This is the most common cause. Always use ${CLAUDE_SKILL_DIR} for files inside the skill directory.

ENOENT Cause 2: Files Not Committed to Git

The script exists on your machine but was never committed. When a teammate pulls, the file is missing.

# Check if skill files are tracked by git
git ls-files .claude/skills/validate-code/

# Expected output:
# .claude/skills/validate-code/SKILL.md
# .claude/skills/validate-code/scripts/lint-check.sh
# .claude/skills/validate-code/scripts/type-check.py
# .claude/skills/validate-code/references/validation-rules.md

# If scripts are missing, add them:
git add .claude/skills/validate-code/scripts/

Common reason: .gitignore excludes *.sh or scripts/. Check your gitignore rules.

ENOENT Cause 3: Missing Execute Permissions

Not technically ENOENT, but often reported as the same error. The file exists but cannot be executed.

# Check permissions
ls -la .claude/skills/validate-code/scripts/

# Fix permissions
chmod +x .claude/skills/validate-code/scripts/lint-check.sh
chmod +x .claude/skills/validate-code/scripts/type-check.py

Git preserves execute permissions, but only if set before commit.

ENOENT Cause 4: Dynamic Context Injection File Missing

The !command`` syntax executes before Claude sees the content. If the command references a file that does not exist:

# BROKEN if the file doesn't exist yet:
- Config: !`cat config/app.json`

# FIXED with error handling:
- Config: !`cat config/app.json 2>/dev/null || echo "No config file found"`

Dynamic injection commands should always handle the missing file case.

Extracted data entries:

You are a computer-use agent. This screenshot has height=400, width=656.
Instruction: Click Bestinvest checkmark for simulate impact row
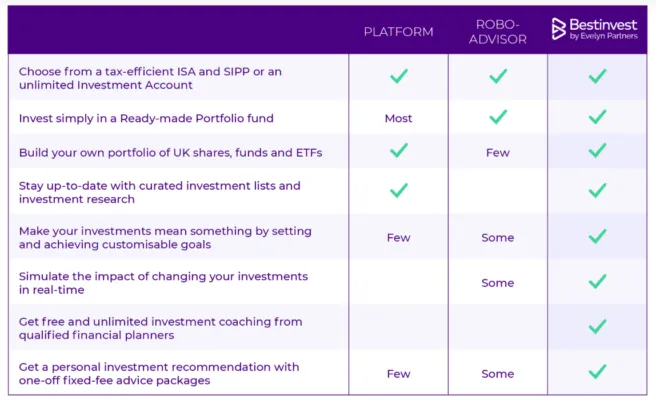(597, 283)
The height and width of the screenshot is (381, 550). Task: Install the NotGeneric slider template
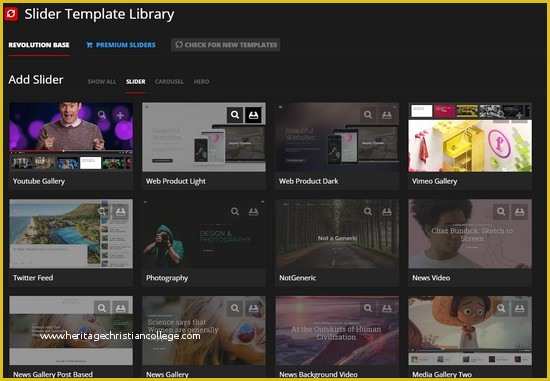tap(387, 212)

- _QUESTIONS ON THE MATERIAL_
1. Translate this sentence from the ENOENT troubleshooting guide into Spanish: "The file exists but cannot be executed."
2. According to the ENOENT troubleshooting guide, under what condition does Git preserve execute permissions?

- _RESULTS FOR THE EXERCISE_
1. El archivo existe, pero no se puede ejecutar.

2. Only if the permissions are set before commit.